* Required actions:
(1) From the text on Pakistan–U.S. trade below, list every product named as a key import from the U.S.
(2) Copy the Pakistan–U.S. trade text below between "Pakistan’s major exports" and "in edible oil.", inclusive, substituting "apparel" for "garments".
:: Extract to read ::
Pakistan’s major exports to the U.S. include garments, medical equipment, and PET bottle-grade products, while key imports from the U.S. consist of cotton, iron and steel scrap, computers, petroleum products, soybeans, and almonds.

Additionally, concerns have been raised that despite the start of the new cotton ginning season in the second week of May—a first in the country’s history—the tax-free import of raw cotton and cotton yarn from abroad may push the entire cotton industry, including ginning, into the worst economic crisis in Pakistan’s history. As a result, during the 2025-26 cotton season, the ginning and textile industry may operate at less than 50% of its full production capacity. This could force Pakistan to once again import billions of dollars’ worth of cotton, along with billions in edible oil.
:::
:: Input data ::
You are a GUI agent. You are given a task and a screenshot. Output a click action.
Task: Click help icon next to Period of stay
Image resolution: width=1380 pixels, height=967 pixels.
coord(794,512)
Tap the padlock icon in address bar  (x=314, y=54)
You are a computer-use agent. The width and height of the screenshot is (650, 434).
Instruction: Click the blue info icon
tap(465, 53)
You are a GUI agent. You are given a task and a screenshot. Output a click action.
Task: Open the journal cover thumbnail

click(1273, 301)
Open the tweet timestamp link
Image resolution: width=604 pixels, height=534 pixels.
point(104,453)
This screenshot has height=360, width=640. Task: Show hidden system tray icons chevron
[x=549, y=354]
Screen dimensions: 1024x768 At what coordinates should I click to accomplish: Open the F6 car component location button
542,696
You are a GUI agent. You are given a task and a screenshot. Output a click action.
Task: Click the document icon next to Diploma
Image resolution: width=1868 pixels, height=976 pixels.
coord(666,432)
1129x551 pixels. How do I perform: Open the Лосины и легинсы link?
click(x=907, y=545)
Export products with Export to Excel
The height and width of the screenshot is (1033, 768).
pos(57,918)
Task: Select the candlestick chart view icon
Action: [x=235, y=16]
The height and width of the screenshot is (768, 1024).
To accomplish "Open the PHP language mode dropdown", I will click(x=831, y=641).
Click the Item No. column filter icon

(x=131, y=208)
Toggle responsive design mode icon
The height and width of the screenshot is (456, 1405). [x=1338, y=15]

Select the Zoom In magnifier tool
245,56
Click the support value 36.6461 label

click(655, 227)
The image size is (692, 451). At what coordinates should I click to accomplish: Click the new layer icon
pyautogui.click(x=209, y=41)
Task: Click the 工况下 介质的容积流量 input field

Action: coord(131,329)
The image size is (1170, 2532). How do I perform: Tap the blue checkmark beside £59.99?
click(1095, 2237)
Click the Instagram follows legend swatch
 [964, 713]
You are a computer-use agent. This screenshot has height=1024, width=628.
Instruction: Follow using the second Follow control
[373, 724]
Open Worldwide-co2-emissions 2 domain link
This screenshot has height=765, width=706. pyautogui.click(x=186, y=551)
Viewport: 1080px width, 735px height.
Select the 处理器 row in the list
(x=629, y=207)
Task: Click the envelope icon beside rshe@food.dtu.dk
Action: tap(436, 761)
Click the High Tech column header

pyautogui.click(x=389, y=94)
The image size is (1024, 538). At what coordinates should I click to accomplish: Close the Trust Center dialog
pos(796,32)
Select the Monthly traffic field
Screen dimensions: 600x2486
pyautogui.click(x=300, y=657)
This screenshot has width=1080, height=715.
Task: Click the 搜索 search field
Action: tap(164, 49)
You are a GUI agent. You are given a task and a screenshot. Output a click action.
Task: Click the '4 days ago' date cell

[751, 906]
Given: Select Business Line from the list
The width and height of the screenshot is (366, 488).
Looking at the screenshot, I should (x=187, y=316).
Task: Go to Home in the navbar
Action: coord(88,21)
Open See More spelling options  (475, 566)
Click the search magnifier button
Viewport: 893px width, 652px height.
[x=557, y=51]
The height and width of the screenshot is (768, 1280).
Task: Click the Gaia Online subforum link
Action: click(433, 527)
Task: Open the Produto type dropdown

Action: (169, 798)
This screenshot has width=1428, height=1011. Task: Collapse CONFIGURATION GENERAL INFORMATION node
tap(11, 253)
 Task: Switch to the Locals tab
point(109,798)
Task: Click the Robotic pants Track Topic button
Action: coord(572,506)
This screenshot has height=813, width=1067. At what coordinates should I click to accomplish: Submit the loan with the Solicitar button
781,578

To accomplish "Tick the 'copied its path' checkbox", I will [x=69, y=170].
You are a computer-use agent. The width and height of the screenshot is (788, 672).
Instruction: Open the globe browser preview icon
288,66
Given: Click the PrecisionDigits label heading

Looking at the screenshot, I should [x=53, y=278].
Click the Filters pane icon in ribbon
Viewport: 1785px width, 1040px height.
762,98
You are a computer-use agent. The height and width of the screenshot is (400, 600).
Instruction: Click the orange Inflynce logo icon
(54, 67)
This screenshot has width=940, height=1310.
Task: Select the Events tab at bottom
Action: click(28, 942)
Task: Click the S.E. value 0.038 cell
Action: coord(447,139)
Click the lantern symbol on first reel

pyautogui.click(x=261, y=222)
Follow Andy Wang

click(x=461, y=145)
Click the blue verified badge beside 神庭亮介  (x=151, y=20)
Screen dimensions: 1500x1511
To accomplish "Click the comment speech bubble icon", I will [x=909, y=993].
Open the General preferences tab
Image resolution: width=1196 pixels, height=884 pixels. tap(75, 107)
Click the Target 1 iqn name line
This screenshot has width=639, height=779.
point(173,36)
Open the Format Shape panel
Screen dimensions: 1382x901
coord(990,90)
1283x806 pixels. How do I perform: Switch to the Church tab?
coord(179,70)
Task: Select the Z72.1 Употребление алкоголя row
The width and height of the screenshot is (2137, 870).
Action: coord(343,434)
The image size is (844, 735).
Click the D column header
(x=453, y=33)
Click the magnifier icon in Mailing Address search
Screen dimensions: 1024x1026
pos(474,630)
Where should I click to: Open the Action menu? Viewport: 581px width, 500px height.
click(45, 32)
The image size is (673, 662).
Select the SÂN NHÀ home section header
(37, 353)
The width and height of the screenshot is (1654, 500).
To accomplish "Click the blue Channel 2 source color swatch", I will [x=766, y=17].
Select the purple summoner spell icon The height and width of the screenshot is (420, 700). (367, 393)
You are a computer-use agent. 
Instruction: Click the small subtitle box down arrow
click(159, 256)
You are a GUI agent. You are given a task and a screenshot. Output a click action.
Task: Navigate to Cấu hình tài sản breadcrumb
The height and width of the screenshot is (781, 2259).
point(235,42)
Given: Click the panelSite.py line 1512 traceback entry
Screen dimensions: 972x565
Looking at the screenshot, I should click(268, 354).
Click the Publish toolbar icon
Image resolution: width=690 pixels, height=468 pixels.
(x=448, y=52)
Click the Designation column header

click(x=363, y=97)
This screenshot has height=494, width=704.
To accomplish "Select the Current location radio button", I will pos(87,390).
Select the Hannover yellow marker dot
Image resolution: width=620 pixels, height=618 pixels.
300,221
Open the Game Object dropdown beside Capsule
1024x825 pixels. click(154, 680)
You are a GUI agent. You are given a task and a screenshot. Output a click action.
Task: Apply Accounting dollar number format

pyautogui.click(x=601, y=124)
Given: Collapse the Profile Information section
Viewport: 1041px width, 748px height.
:::
* Solutions for each task:
(1) cotton, iron and steel scrap, computers, petroleum products, soybeans, almonds

(2)
Pakistan’s major exports to the U.S. include apparel, medical equipment, and PET bottle-grade products, while key imports from the U.S. consist of cotton, iron and steel scrap, computers, petroleum products, soybeans, and almonds.

Additionally, concerns have been raised that despite the start of the new cotton ginning season in the second week of May—a first in the country’s history—the tax-free import of raw cotton and cotton yarn from abroad may push the entire cotton industry, including ginning, into the worst economic crisis in Pakistan’s history. As a result, during the 2025-26 cotton season, the ginning and textile industry may operate at less than 50% of its full production capacity. This could force Pakistan to once again import billions of dollars’ worth of cotton, along with billions in edible oil.